Subglacial bed deformation
- This occurs locally when a glacier moves over relatively weak or unconsolidated rock, and the sediment itself can deform under the weight of the glacier, moving the ice ‘on top’ of it along with it.
- Locally this process can account for up to 90 per cent of the forward motion of glacier ice, often in polythermal outlet glaciers as in Iceland.
Velocity of glacier ice
- The overall velocity of a glacier comes from a combination of the processes described above.
- Warm-based glaciers have a greater overall velocity of ice movement than cold-based glaciers because of the addition of basal sliding to internal deformation and flow, which affect both types.
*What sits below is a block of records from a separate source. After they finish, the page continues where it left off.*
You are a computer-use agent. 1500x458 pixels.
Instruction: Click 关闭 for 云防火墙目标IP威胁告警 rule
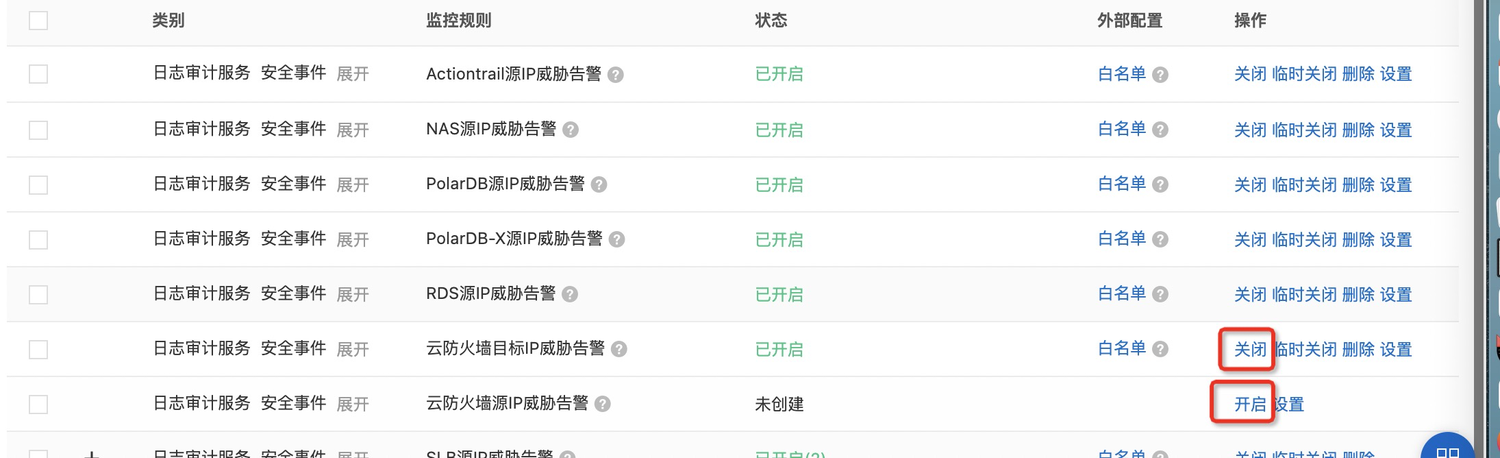[x=1250, y=349]
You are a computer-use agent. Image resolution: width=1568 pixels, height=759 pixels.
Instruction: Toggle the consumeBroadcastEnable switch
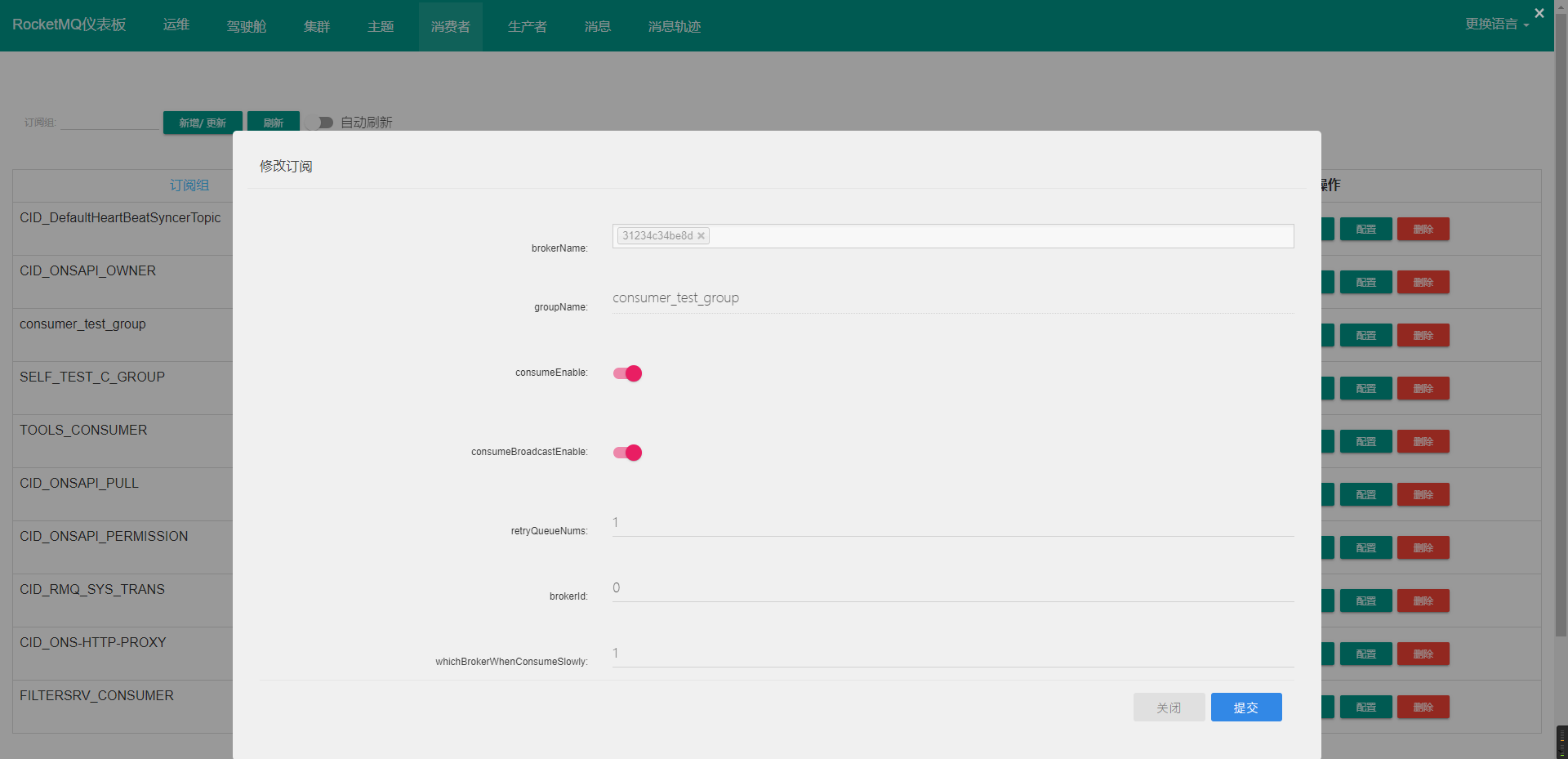pos(627,453)
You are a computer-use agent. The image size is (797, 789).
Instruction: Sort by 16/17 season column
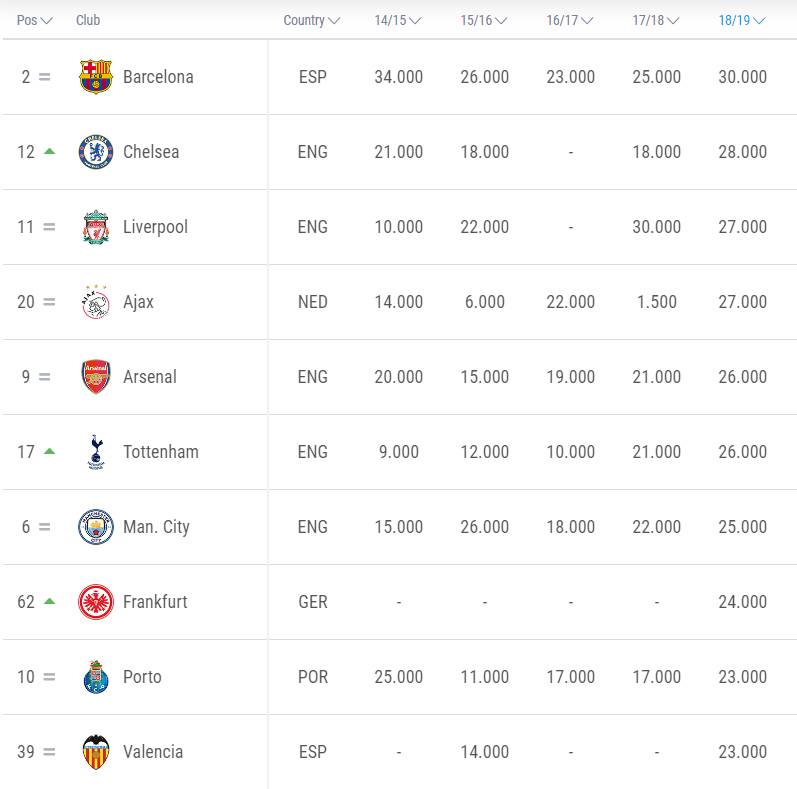click(570, 20)
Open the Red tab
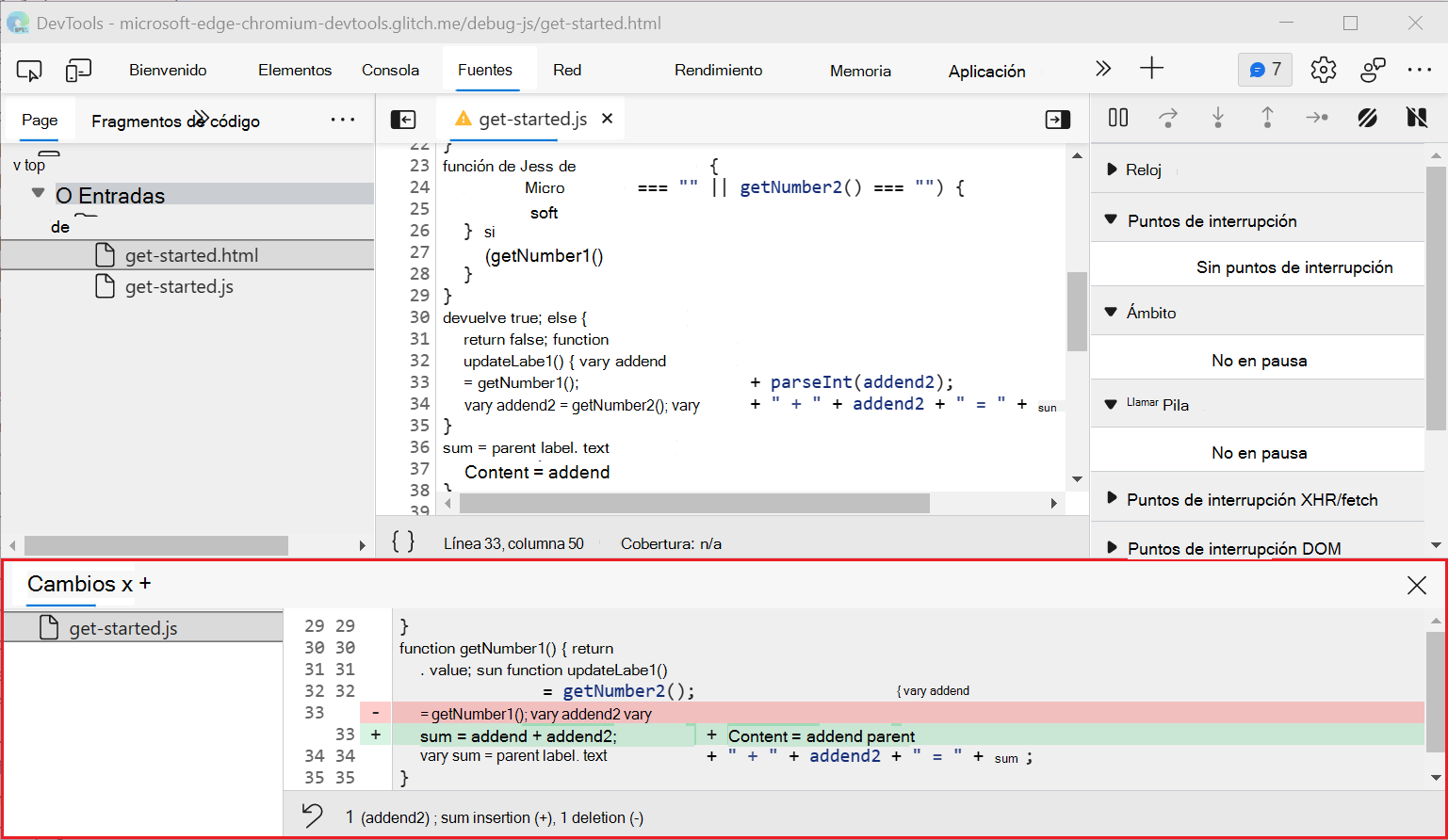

- Even greater velocities are reached when a warm-based glacier moves over deformable sediment.
- Observations of glaciers across the world have shown that great variations in the total velocity of glacier ice occur, with most glaciers having velocities between 3 m and 300 m per year.
A number of factors have an impact on the rate of movement:
- altitude, which affects the temperatures and precipitation inputs
- slope, which can be directly related to flow - steeper slopes lead to faster speeds
- lithology, which can affect basal processes and the possibility of subglacial bed deformation
- size, which can affect the rapidity of response
- mass balance, which affects the equilibrium of the glacier and also whether it is advancing or retreating.
surges
- The highest velocities of all occur during a glacier surge.
- glaciers collapse when the mass and slope angle of the ice builds up to a critical level within the accumulation zone.
- At the time of a surge - a rare event as only four per cent of all the world’s glaciers are prone to surging — the ice races forward at velocities between 10 and 100 times the normal velocity.